The campy daytime soap was a year old and struggling in the ratings in 1967 when series creator Dan Curtis took his daughter's advice to "make it scarier." He introduced Barnabas Collins, and the ratings took off.
Curtis intended Barnabas to be a short-term villain but soon realized that the Shakespearean actor "brought a very gothic, romantic quality" to the role, Curtis later said. Frid remained on the ABC show until it left the air in 1971.
When Frid was asked for his advice on developing the character, he later recalled saying, "Make him human.

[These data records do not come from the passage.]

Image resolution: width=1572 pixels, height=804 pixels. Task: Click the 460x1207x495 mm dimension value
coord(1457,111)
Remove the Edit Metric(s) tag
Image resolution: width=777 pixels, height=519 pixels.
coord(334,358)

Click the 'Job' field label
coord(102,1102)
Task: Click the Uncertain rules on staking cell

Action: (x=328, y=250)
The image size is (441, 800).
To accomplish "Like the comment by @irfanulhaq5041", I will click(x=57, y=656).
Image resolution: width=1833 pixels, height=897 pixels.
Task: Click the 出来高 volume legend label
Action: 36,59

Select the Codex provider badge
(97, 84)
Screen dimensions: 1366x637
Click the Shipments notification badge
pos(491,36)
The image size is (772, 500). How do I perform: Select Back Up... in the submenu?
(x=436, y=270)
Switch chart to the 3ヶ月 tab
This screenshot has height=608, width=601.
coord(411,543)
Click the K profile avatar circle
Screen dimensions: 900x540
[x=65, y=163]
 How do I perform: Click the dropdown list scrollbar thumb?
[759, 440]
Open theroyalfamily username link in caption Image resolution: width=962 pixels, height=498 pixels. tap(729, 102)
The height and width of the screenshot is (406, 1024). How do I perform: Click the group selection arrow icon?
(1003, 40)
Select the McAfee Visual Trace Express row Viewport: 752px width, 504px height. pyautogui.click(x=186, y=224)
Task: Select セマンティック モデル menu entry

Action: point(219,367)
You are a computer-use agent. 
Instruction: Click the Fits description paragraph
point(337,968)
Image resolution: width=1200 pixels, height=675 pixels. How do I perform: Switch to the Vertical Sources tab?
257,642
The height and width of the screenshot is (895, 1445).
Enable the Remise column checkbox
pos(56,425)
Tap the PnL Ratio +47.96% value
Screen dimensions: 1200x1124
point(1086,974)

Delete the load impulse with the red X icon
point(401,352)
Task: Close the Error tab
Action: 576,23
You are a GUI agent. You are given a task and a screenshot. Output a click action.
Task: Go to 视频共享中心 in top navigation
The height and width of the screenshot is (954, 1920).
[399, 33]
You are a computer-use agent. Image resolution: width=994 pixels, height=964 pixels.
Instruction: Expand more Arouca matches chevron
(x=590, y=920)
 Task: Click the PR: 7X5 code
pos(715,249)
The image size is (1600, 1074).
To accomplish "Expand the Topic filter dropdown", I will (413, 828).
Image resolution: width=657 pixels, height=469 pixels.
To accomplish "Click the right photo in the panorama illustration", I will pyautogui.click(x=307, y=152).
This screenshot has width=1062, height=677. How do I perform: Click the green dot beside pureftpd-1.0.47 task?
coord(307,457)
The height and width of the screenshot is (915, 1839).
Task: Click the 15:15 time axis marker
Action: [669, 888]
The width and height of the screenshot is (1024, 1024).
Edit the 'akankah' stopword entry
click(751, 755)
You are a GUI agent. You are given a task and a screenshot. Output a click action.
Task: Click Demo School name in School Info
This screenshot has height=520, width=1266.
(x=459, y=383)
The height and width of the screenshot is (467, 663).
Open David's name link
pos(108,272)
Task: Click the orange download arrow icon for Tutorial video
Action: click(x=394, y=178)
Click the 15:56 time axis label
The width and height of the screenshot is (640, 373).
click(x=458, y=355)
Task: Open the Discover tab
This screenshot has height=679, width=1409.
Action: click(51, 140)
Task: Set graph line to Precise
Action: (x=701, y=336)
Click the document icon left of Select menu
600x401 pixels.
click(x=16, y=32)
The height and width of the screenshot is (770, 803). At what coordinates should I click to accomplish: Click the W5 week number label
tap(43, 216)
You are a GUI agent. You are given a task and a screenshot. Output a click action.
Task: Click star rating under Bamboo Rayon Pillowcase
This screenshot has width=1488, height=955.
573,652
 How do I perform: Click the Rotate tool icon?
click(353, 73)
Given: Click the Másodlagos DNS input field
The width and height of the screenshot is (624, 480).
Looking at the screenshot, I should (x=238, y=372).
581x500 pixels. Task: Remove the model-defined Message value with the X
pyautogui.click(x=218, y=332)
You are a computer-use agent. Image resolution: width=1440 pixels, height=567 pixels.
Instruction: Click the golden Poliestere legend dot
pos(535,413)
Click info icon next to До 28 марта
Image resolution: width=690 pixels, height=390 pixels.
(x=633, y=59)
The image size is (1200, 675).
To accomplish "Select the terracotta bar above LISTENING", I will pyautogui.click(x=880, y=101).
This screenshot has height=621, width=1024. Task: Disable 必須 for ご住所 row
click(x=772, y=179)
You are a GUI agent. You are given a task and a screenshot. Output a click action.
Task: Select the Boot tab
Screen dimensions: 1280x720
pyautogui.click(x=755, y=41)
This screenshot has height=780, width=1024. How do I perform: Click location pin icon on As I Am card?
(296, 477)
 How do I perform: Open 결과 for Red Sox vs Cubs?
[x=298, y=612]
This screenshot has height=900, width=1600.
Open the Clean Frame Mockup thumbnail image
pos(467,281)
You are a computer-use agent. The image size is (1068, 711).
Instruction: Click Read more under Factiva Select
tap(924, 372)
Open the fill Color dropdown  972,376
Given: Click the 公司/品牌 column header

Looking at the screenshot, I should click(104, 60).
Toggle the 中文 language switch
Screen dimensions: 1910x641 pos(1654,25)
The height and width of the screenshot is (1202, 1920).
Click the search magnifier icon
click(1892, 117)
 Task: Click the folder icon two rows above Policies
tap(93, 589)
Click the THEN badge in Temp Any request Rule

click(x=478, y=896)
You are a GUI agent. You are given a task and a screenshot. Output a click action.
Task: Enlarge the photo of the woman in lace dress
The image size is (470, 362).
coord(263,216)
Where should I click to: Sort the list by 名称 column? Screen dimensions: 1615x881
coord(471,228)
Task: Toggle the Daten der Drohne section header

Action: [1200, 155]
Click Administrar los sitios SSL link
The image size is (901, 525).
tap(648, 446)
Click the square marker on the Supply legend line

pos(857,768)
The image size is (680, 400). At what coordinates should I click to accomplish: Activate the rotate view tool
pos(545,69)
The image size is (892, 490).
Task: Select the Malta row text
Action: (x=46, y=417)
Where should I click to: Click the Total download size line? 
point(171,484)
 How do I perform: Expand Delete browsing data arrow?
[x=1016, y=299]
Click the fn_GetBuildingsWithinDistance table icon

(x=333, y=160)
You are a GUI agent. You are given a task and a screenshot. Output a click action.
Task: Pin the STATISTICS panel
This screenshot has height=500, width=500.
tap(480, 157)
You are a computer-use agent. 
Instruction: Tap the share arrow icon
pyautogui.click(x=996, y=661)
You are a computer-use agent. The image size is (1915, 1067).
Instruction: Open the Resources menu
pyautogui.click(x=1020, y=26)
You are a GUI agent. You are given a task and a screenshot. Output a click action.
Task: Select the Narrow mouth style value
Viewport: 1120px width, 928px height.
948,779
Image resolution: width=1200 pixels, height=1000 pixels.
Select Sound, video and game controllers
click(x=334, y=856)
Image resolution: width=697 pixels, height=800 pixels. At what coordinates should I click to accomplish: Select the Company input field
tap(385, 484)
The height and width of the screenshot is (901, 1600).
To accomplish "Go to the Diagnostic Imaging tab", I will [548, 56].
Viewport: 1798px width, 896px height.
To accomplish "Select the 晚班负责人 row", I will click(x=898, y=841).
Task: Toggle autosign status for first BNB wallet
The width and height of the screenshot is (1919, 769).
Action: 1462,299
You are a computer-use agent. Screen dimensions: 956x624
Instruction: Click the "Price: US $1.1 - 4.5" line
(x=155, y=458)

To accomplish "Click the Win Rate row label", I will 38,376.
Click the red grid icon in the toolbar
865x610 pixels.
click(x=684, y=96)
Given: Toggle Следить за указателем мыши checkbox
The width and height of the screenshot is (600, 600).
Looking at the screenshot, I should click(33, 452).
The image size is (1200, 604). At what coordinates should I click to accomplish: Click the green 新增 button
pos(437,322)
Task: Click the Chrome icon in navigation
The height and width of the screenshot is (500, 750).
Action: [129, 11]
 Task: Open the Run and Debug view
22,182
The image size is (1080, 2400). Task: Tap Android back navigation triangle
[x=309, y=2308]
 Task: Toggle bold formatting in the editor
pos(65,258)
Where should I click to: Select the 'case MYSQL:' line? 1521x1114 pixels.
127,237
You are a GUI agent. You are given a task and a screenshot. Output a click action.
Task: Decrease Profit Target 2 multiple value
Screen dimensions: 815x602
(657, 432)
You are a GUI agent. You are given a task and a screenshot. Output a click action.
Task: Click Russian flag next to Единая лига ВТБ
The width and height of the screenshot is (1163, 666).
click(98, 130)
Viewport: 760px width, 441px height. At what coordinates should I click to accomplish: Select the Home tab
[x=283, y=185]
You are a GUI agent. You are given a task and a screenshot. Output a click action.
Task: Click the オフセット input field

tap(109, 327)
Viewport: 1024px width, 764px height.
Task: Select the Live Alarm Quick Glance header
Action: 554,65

Remember he's real, and every monster is a human of sorts."
The series is credited with bringing the idea of a sympathetic vampire to the fore of popular entertainment. "Dark Shadows" is regarded as a precursor to the "Twilight" films and such contemporary television series as"The Vampire Diaries"and "True Blood."
"Without question, without the character of Barnabas Collins, you wouldn't have the vampires of today," Kathryn Leigh Scott, a regular on "Dark Shadows," told the Newark, N.J., Star-Ledger last year.
The show retains a devoted fan base, fueled by cable reruns and video collections.
The young viewers who made up the core audience are now aging baby boomers who wax nostalgic over the show, "inevitably noting that they used to rush home from school" to watch it, according to the 2009 book "The Essential Cult TV Reader."
One of them was Johnny Depp, who plays Barnabas in the Tim Burton-directed big-screen remake of "Dark Shadows" scheduled to open next month.